In most of these cases, the beneficiaries had been given offer letters or permits were subsequently withdrawn by authorities who gave rather unconvincing excuses for their arbitrary actions.

These cases show a clear lack of consistency in implementation of Government policies on land allocation.

In an ideal situation, policy implementation does not change because a new minister has been appointed or the chief lands officer has been reassigned.

There are many cases of double allocations and serious boundary disputes and these have resulted in people violently attacking one another as they fight over the same piece of land.

While Government policy clearly states that if a person has been on the land for more than five years, he or she must be considered the legal tenant, this seems not to have been followed both by the relevant authorities and the new occupants who in most cases rush to courts for eviction orders at the expense of the first beneficiary.

There are reports of farmers fighting for the same piece of land at Katawa Farm in Chegutu with one of them seriously injured in a physical attack.

Another case worth citing is that of Banbury Farm in Mazowe with farmers currently locked in endless and serious squabbles.

“Vanhu vachatemana if no solution is found quickly. (People will hurt each other here),” warns farmer Mr Kenneth Chinyanga.

Is this what the land reform programme is about?

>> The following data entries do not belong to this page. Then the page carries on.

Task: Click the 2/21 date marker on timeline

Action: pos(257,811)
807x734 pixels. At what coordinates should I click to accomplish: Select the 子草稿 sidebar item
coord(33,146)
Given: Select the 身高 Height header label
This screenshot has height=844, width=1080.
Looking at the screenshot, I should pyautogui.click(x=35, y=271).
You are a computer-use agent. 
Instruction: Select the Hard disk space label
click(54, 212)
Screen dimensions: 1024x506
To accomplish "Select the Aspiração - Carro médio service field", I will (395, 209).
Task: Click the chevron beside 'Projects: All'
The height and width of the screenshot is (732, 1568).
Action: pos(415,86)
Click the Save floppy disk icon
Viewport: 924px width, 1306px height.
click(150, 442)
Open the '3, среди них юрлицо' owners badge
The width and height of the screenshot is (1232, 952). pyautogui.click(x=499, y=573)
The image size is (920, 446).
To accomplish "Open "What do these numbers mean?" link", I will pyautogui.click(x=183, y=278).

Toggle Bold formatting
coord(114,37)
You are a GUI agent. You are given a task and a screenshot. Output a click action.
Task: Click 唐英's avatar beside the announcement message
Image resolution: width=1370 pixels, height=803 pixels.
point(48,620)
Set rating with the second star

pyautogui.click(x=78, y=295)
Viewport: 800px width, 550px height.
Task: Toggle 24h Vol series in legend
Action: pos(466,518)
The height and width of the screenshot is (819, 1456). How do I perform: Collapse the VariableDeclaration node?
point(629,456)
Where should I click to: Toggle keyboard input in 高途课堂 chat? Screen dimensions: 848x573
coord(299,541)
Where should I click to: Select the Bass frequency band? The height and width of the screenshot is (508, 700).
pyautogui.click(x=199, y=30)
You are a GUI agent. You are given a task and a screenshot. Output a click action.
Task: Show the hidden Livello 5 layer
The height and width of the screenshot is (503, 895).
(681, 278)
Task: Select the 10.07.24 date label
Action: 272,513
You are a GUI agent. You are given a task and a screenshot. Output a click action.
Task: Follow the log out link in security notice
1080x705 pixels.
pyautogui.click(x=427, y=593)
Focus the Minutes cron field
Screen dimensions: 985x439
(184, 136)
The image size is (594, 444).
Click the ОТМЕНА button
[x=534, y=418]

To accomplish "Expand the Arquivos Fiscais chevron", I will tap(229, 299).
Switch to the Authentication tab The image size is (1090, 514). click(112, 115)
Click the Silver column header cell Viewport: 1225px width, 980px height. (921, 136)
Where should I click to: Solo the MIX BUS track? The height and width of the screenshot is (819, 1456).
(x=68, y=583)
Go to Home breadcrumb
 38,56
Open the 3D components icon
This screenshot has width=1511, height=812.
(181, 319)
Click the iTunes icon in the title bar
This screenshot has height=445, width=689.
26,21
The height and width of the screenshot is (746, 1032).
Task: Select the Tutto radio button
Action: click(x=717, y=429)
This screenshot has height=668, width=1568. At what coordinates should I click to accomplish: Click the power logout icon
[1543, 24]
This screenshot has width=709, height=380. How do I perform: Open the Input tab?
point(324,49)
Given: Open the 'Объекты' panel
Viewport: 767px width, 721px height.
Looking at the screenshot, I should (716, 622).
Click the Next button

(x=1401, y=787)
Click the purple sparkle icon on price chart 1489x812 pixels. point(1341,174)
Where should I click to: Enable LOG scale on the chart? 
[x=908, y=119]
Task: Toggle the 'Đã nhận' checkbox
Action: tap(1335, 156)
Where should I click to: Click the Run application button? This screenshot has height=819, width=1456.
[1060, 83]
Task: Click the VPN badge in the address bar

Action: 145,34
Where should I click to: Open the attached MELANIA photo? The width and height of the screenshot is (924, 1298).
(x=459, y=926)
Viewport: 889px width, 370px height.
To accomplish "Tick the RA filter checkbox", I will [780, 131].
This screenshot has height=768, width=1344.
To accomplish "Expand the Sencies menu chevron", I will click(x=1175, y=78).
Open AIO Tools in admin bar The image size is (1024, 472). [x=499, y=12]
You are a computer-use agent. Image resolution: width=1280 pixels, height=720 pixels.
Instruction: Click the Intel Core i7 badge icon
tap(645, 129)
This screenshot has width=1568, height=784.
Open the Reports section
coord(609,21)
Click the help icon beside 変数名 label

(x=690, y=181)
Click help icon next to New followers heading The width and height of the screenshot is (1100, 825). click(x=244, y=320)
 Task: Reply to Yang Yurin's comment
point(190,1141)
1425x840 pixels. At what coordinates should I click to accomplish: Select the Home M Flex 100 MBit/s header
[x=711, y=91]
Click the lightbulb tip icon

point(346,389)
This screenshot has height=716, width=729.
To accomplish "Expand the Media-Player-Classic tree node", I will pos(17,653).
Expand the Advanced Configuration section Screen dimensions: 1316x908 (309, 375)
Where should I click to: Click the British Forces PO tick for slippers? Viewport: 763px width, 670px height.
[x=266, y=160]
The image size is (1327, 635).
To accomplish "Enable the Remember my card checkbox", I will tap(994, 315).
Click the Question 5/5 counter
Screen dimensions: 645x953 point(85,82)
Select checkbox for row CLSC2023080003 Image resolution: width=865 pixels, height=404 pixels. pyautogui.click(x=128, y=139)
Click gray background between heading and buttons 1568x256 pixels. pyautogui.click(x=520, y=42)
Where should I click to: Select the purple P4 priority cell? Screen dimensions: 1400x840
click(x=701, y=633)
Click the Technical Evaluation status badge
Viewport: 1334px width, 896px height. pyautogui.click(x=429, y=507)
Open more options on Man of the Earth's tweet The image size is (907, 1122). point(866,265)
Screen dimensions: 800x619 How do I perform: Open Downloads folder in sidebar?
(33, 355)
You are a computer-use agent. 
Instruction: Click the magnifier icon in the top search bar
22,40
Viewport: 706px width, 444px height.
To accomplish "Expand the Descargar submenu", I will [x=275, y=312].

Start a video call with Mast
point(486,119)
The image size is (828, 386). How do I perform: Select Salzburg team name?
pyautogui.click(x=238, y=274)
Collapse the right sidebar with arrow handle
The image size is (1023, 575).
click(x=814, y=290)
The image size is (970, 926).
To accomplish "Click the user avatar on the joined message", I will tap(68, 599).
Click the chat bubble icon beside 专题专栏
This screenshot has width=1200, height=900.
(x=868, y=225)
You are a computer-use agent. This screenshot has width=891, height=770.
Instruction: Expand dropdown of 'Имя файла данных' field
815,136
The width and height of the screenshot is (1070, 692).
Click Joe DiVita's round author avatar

It is against this background that stakeholders are calling on Zanu-PF to ensure its Congress addresses these issues once and for all so as to instill confidence in the beneficiaries of this noble programme that was initiated to correct colonial land imbalances.

Zimbabwe Commercial Farmers Union President Mr Wonder Chabikwa says, “We are not happy at all to see a farmer who has been in occupancy of a farm for more than five years being evicted now simply because someone else has been offered that same land.

“Where was that person who is coming now? Some farmers who would have developed those farms by way of putting up structures are being evicted willy-nilly and being thrown to the wild.”

He says that while some were being evicted on the grounds that they failed to fully utilise the farms, Government should take into cognisance the fact that these people do not have financial support or sources of inputs to get to 100 percent capacity utilisation in a few, short years.

Mr Chabikwa is particularly incensed by reports of more than 1 000 resettled farmers on Windcrest Farm in Masvingo having their homes torched during evictions, describing the process as “inhuman”.

In several cases, evictions are being conducted to make room for senior Government and ruling party officials and their friends and relatives at the expense of ordinary Zimbabweans who were at the forefront of getting the white commercial farmers to move out at the height of land reforms.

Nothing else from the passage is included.